— Start of Selected passage —
Sound and Texture

It is easy to imagine VISUAL or TACTILE texture
you can see the scuff-marks from countless shoes on a painted floor, you can touch the raised bumps and grooves on a heavily textured wall — But of course sound can be textural too!

There are many ways to talk about sonic texture.
The examples in this post are connected specifically to the projects TEXTURE and VERBS in my Sound Matters class, but they could apply more broadly too.

Duration and Simultaneity
The structure of a SOUND TEXTURE relies, like any other kind of sonic experience, on Duration and Simultaneity. Sound is connected to TIME, it cannot be experienced without some experience of duration. Additionally, sounds exist simultaneity: when we are listening to someone speak, we are inevitably also negotiating other sounds (an air conditioner, other people talking, cars on the street.)

So, like any sound phenomena, a texture is an expression of TIME and a combination of sonic signals (layered, sequential or simultaneous)

NON-HIERARCHICAL.
When I talk about texture and sound I am referring to something that lacks hierarchy. What do I mean by Non-Hierarchical? That means that the experience does not push one thing into the foreground, it allows for conflicting elements to fight for attention.
— End of Selected passage —
Set of tasks =>
(1) Reproduce the passage on sound and texture word for word between "Sound and Texture" and "about sonic texture.", inclusive.
(2) In the passage on sound and texture, what other sounds are named as ones we also deal with while listening to someone speak? List each of them.
The listing after this point is separate material with no tie to the passage on sound and texture.
— Start of Given information —
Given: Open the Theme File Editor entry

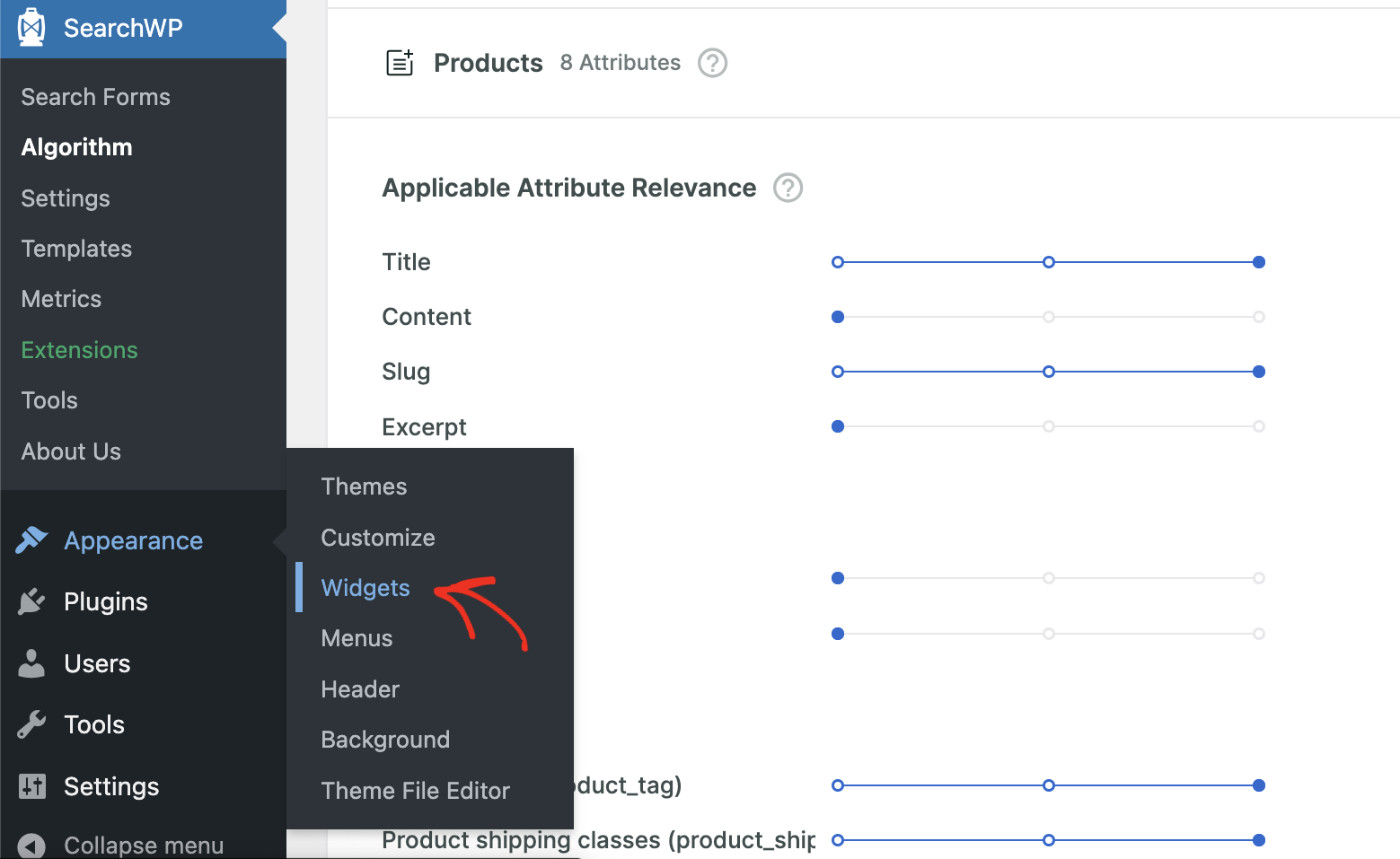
— End of Given information —
Full solutions =>
(1)
Sound and Texture

It is easy to imagine VISUAL or TACTILE texture
you can see the scuff-marks from countless shoes on a painted floor, you can touch the raised bumps and grooves on a heavily textured wall — But of course sound can be textural too!

There are many ways to talk about sonic texture.

(2)
- an air conditioner
- other people talking
- cars on the street